_Direction_: Extract the lines of the entries verbatim, beginning at the line that contains "Open the Strawberry Yoghurt YoggiBoggi entry" and stopping after the line that contains "pos(149,153)". Leave the pictures out of your answer.

_Exercise materials_:
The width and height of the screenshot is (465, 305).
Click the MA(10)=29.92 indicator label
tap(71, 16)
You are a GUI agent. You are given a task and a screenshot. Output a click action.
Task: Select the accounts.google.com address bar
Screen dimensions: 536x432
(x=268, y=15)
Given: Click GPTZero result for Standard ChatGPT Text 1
...
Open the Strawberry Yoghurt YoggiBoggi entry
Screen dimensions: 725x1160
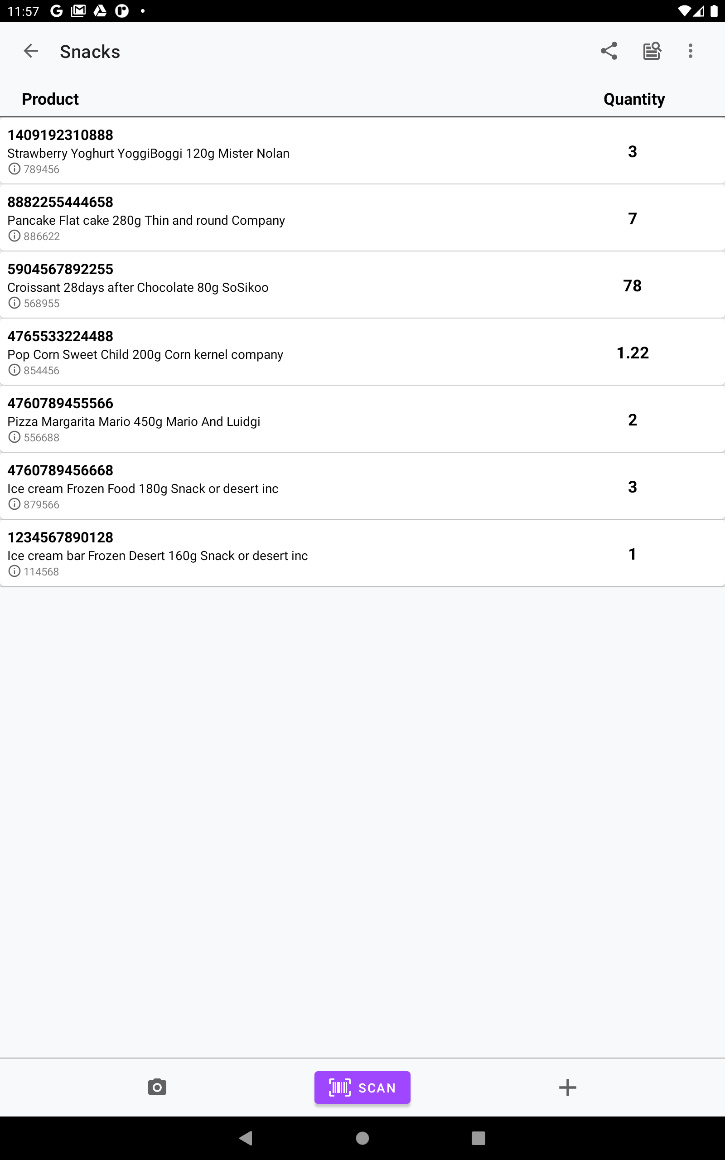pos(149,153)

_Answer for this exercise_:
Open the Strawberry Yoghurt YoggiBoggi entry
Screen dimensions: 725x1160
pos(149,153)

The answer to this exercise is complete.